There is NO question: I am a hardcore Beatles fan. I experienced my personal Pentecost when I saw them on Ed Sullivan, I ached in the flesh until I got my first guitar and I find that their music continues to resonate with my soul all these years later. I can't get enough of their second release in the US on Capitol - The Beatles' Second Album - which is a total mess but so hot and wild. I knew my life had changed in new ways upon listening to Sgt. Pepper that summer afternoon when I first brought it home on June 1, 1967. But truth be told, my two favorite Beatles' album are Rubber Soul and Revolver. And if I had to pick one album to spend the rest of my life with it would be Revolver.

It was released in 1966 on this day 49 years ago:  August 5. Someone said that Rubber Soul was a pot album while Revolver was an effort fueled by acid. No question whatsoever! And yet this record has everything: it is experimental and totally pop, caustic and comforting, rock and roll being reborn in the studio and social commentary being re-imagined in the minds of four musical geniuses (plus Sir. George Martin.) There is George Harrison's best Indian-world music song, stunning electric guitar work, a baroque string quartet, Motown horns, Harrison's swirling guitar riff played through Leslie speakers, McCartney's heart breaking love songs and Lennon's wild ass psychedelic paranoia. 

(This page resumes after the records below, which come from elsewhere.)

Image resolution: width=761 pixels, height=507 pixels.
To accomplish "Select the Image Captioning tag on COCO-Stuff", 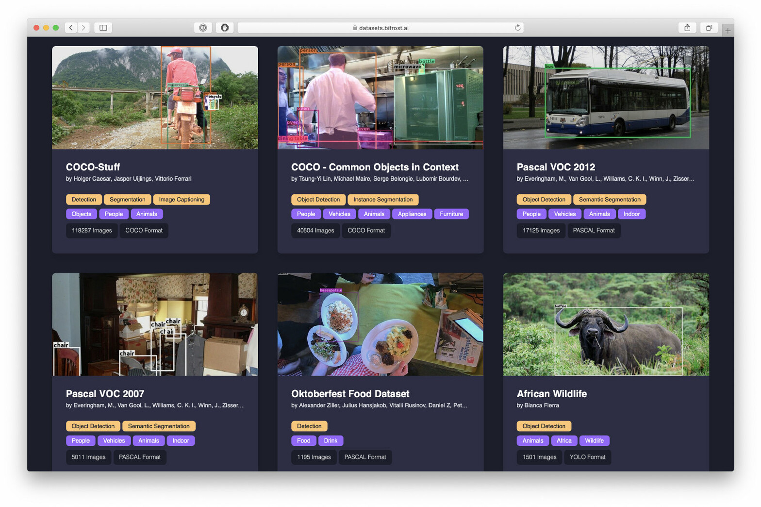I will pyautogui.click(x=182, y=200).
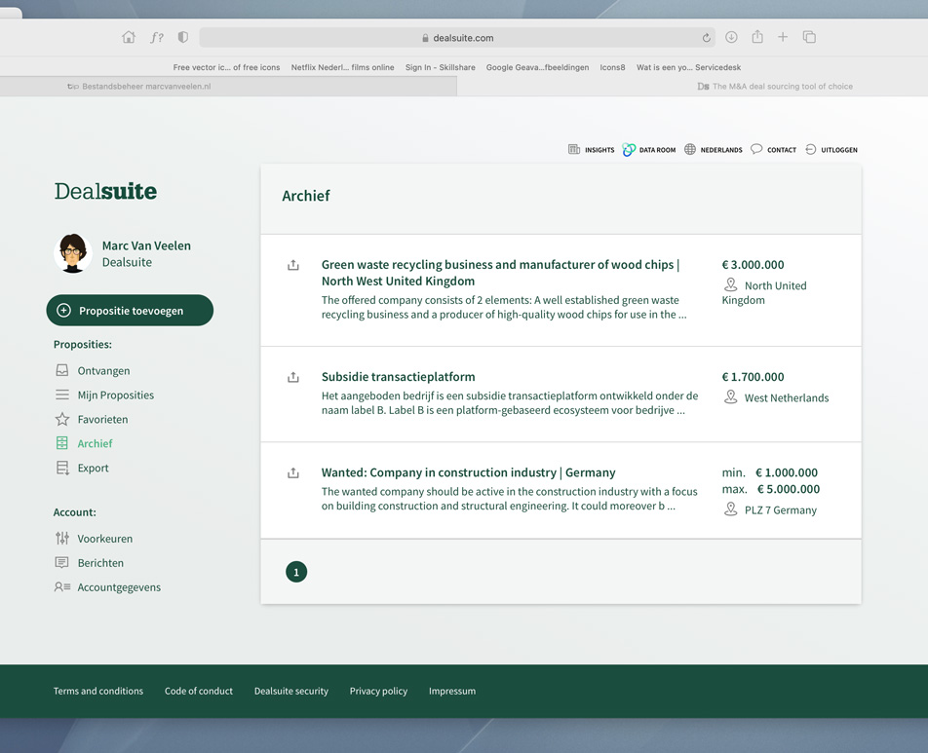Viewport: 928px width, 753px height.
Task: Select page 1 in pagination
Action: coord(296,572)
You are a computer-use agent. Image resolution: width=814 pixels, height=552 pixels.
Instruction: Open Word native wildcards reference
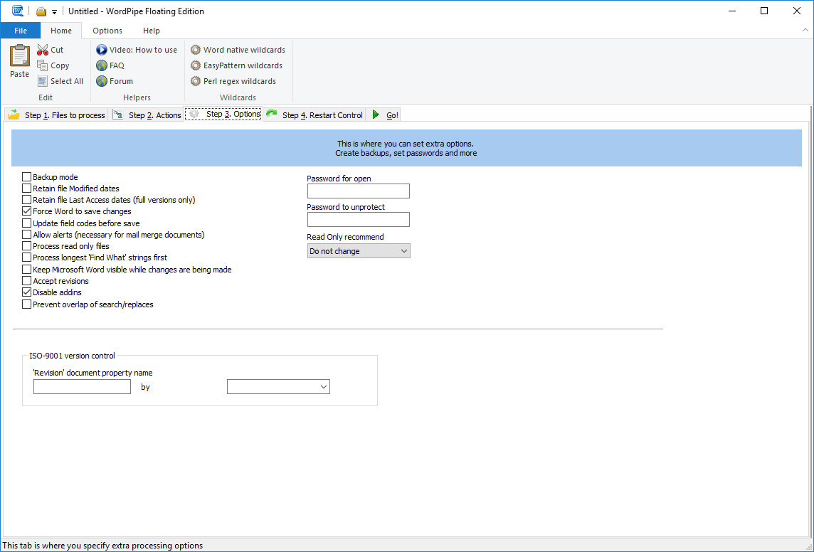(x=196, y=50)
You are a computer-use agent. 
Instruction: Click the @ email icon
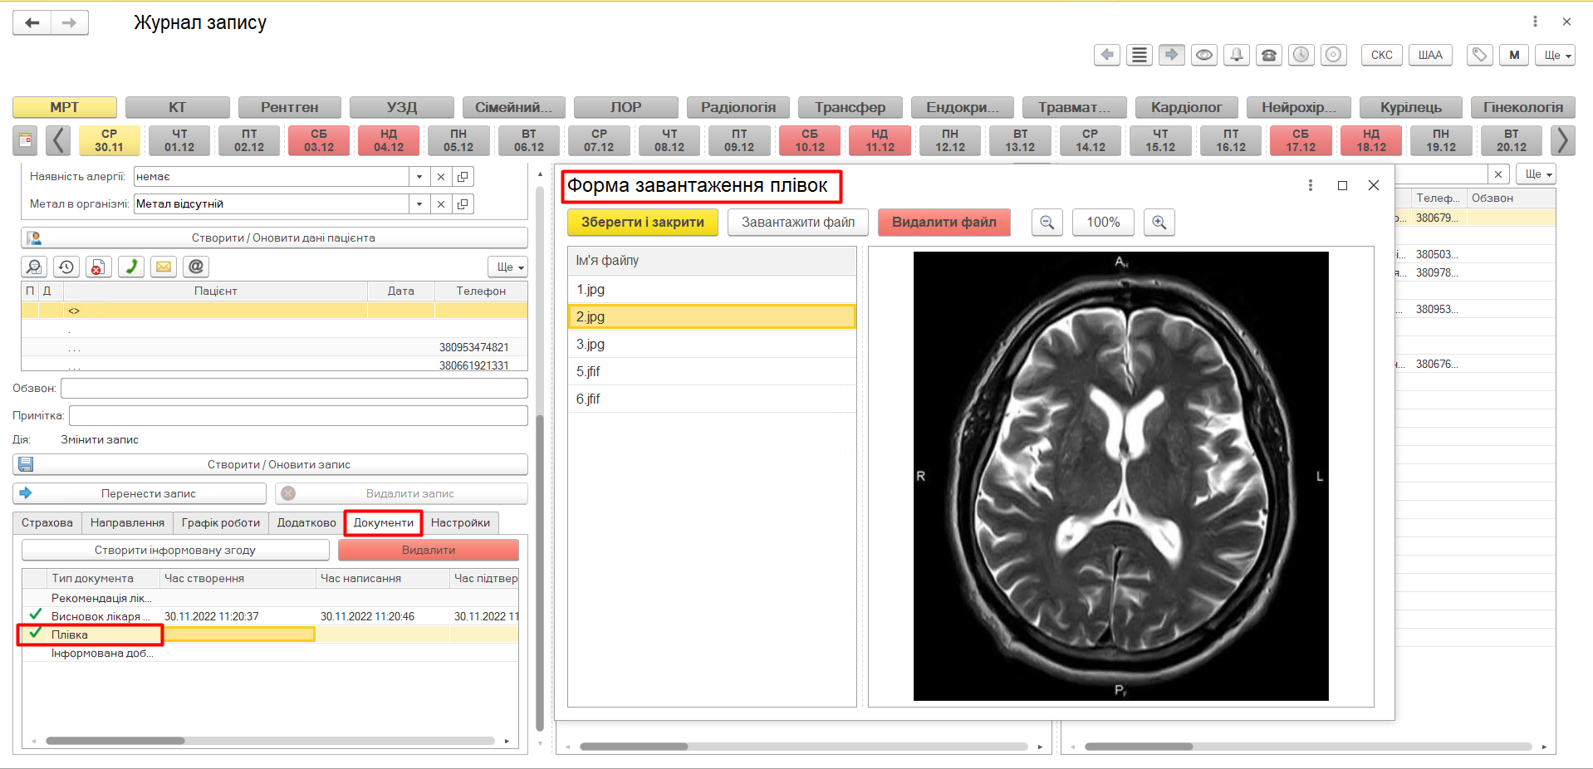[196, 267]
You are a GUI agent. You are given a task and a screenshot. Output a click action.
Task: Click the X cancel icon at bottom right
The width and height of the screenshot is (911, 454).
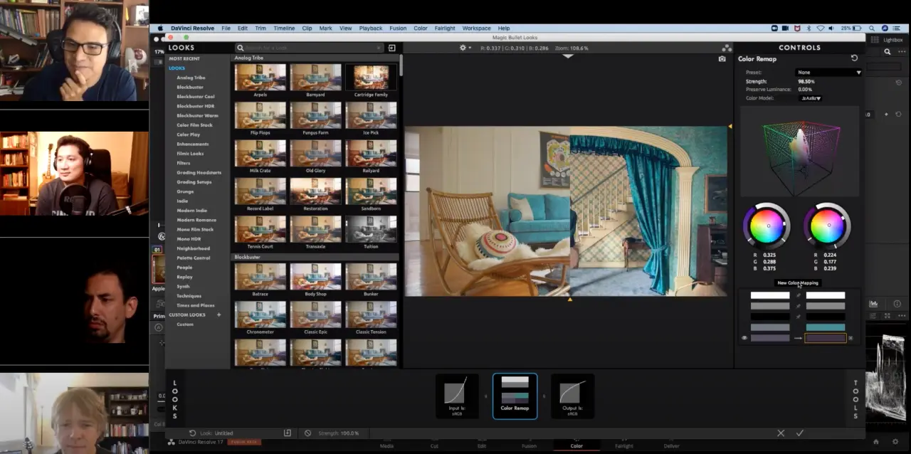click(x=781, y=433)
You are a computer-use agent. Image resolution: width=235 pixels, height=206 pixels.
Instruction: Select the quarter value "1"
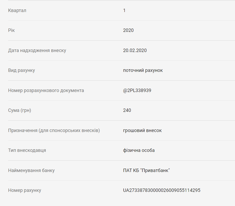tap(124, 10)
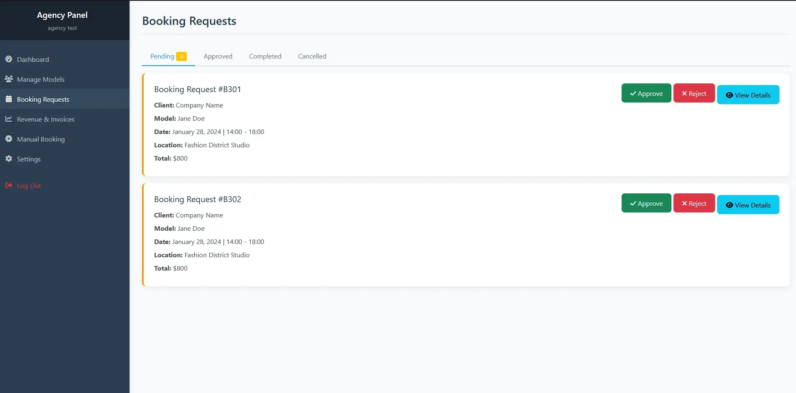Viewport: 796px width, 393px height.
Task: Click the Settings gear icon
Action: click(9, 159)
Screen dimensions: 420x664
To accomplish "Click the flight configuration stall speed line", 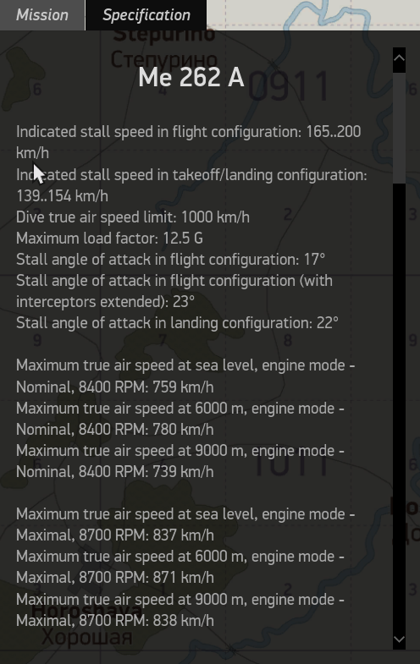I will click(x=189, y=142).
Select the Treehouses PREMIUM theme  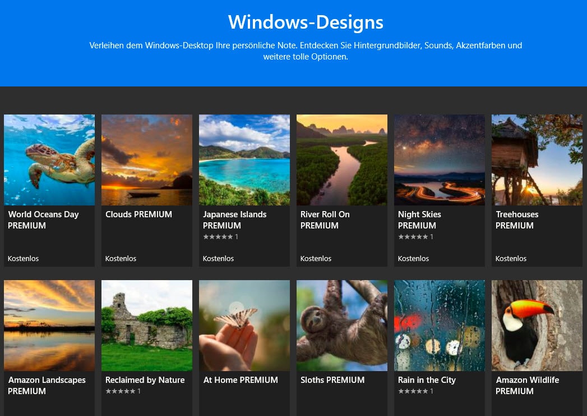pos(537,160)
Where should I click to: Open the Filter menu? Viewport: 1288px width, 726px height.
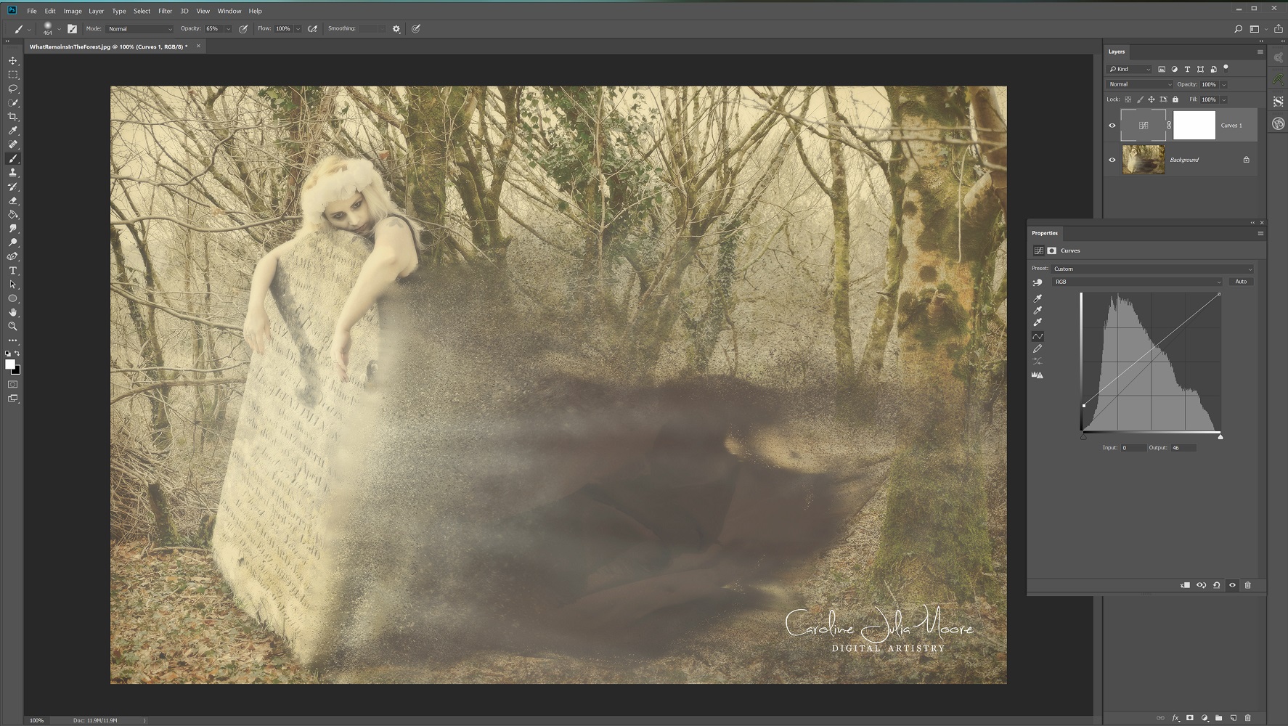(165, 11)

The prelude to this fest, of course, was the single: Paperback Writer/Rain


And then, throughout the summer of 1966, they Beatles released other tracks from Revolver to build momentum. Just listen to the play list from the UK album  and you'll have to agree that this was a monster:

+ Taxman
+ Eleanor Rigby
+ I'm Only Sleeping
+ Love You Too
+ Here, There and Everywhere
+ Yellow Submarine
+ She Said, She Said
+ Good Day Sunshine
+ And Your Bird Can Sing
+ For No One
+ Doctor Robert
+ I Want to Tell You
+ Got to Get You into My Life
+ Tomorrow Never Knows

My all time favorite from this winning effort - and it is an excruciating call for this old man - remains: And Your Bird Can Sing. I love everything about this song - and hope to play it live some day before I leave this realm.

When my daughters were young we used to play "name that tune" by dropping the record needle on a song and seeing if they could name the artist and song. They became damn good music critics - and big Beatles fans, too. So, on this grand day of remembering, it seems right that we're off to babysit Lou who hasn't quite grasped the word "grand dad" yet and calls me something that sounds an awful lot like one of Revolver's backwards tapes.

2 comments:

Peter said...

Revolver was a tour de force, even though critic Rex Reed condemned the album as "flat" and the Beatles' appearance as "fat". For my part, I loved it, though my guitar odyssey began with the Byrds.

RJ said...

I loved the Byrds, too, Peter but the Beatles first rocked my world: I was nurtured on Little Richard and Elvis so I was ripe for what the Fab Four did - and the Byrds just made it more fun. Love.